• **Requirement**:
With pictures omitted, transcribe exactly the lines from the one containing "Task: Switch to the Menu tab" to the end of the records below.

• **Supplied material**:
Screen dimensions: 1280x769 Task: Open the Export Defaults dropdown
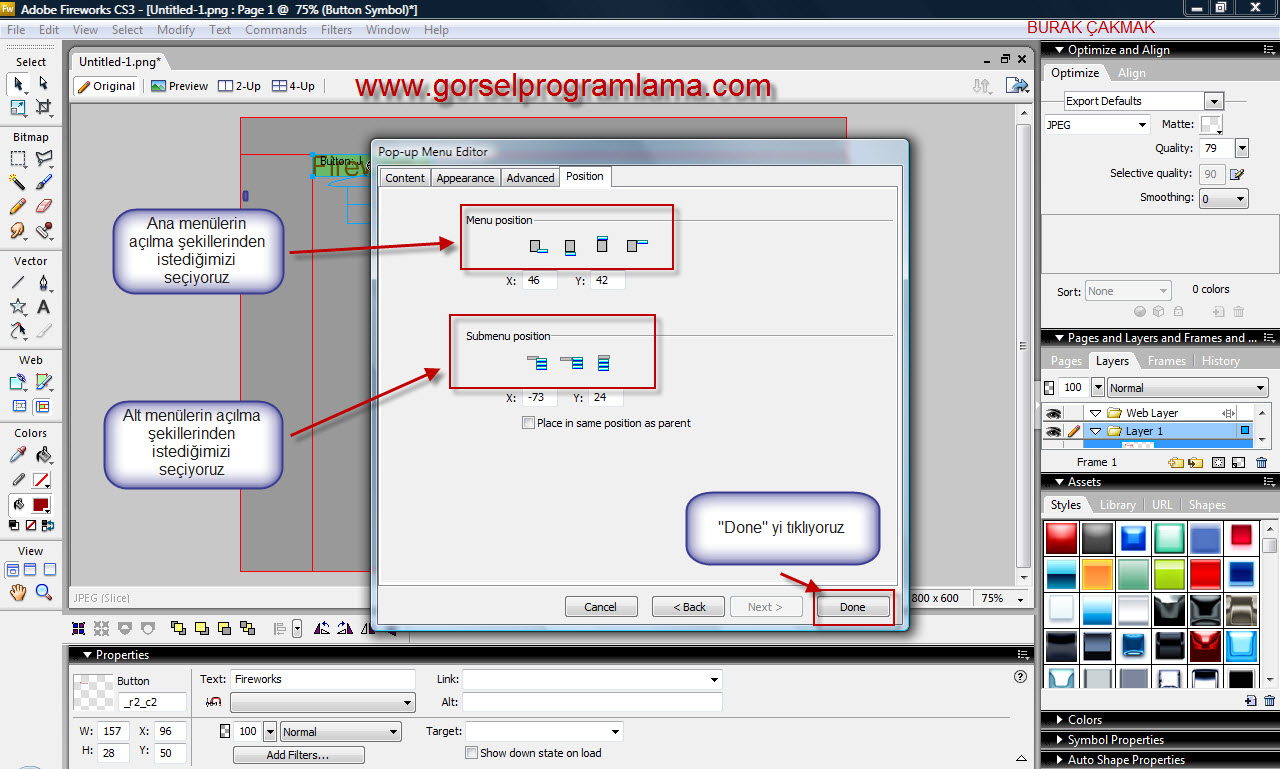(1213, 101)
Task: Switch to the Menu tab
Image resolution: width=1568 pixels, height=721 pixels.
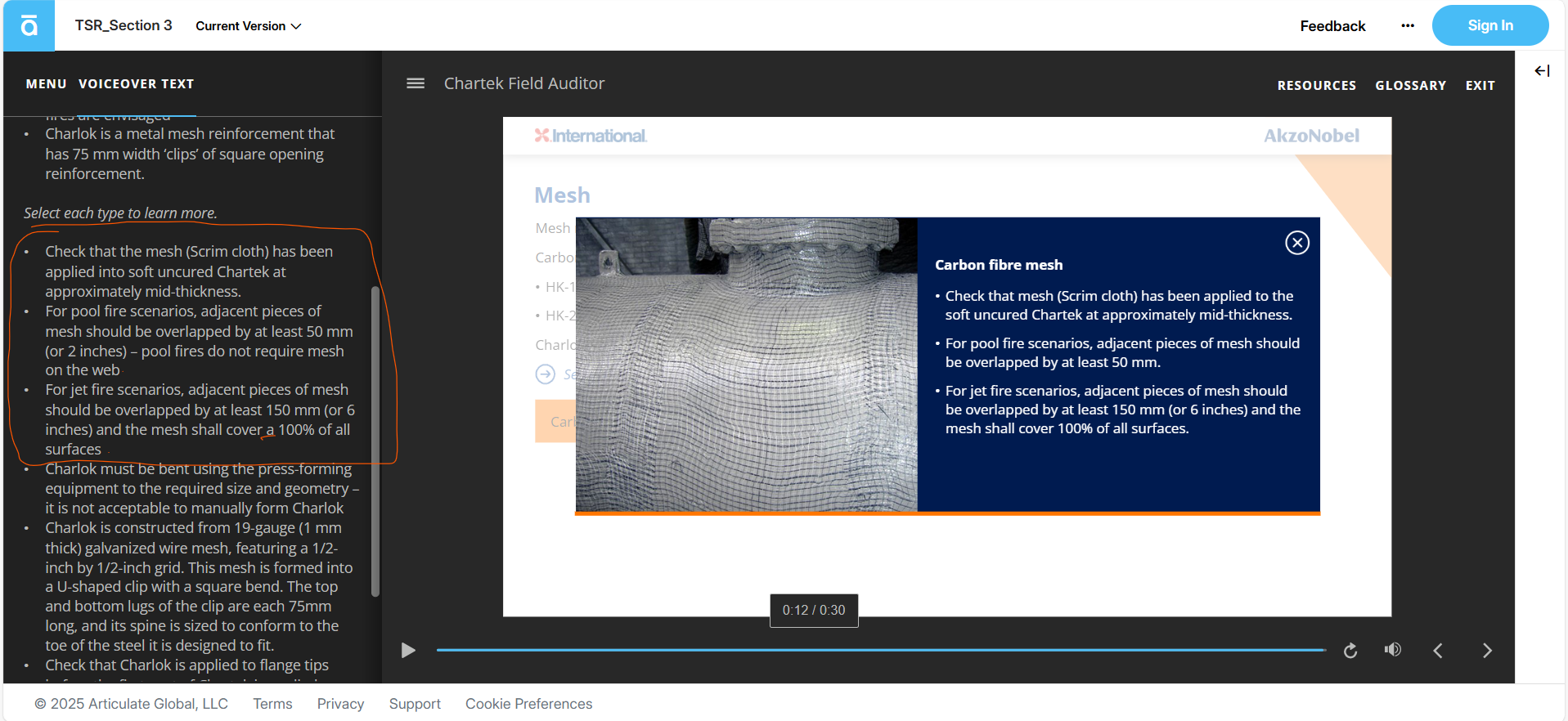Action: (x=46, y=84)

• **Task output**:
Task: Switch to the Menu tab
Image resolution: width=1568 pixels, height=721 pixels.
Action: (x=46, y=84)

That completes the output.